Homeless deaths doubled in San Francisco during the first year of the pandemic. ucsf.edu
Last month, citizens fed up with the state of their city - more than 70,730 people out of roughly 118,000 citizens - voted to oust woke District Attorney Chesa Boudin, whose anti-incarceration policies have been widely panned as causing the ongoing crisis.
He was originally elected on a platform of criminal justice reform, but his notoriously progressive laws have been widely blamed for rising crime and homelessness in the Bay Area since the start of the pandemic.
He has since been replaced by Brooke Jenkins, 40, who cleaned house after taking her old boss' job.
During Boudin's time in office, 'smash-and-grab' robberies became commonplace, with thieves brazenly raiding store shelves in broad daylight, only to avoid charges thanks to Boudin's lax policies.
Such robberies have forced stores across the city to close down to avoid being victimized in the premeditated - and often coordinated - strikes.
Finally local business groups funded the recall campaign against Boudin, accusing him of not doing enough to keep citizens safe and introducing policies that allow repeat offenders to commit crimes without fear of incarceration.

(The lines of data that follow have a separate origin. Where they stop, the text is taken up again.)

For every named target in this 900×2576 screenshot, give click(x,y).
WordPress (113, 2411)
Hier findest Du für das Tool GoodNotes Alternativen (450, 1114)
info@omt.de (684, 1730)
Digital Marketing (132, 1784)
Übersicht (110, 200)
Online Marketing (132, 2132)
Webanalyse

But Boudin and his supporters claimed that the recall was a Republican effort designed to undermine his progressive-led reforms, which have caused a 5.7% increase in crime this year with assaults up 11.2% and thefts up nearly 15%.
They created an electoral dynamic where we were literally shadowboxing,' Boudin said following the vote. 'This is a Republican- and police union-led playbook to undermine and attack progressive prosecutors who have been winning elections across the country.
'The playbook involves delegitimizing and fear-mongering and recalling. It's a tactic being used by folks who are increasingly unable to prevail in elections when they put forward their views about public safety and justice.'
He did, however, concede that voters were understandably frustrated by the pandemic but thrust the blame on city officials that he said has failed to deliver on safety, housing, and equity, as murders and assaults continue to rise from last year - one of the worst years crime-wise the city had seen in decades.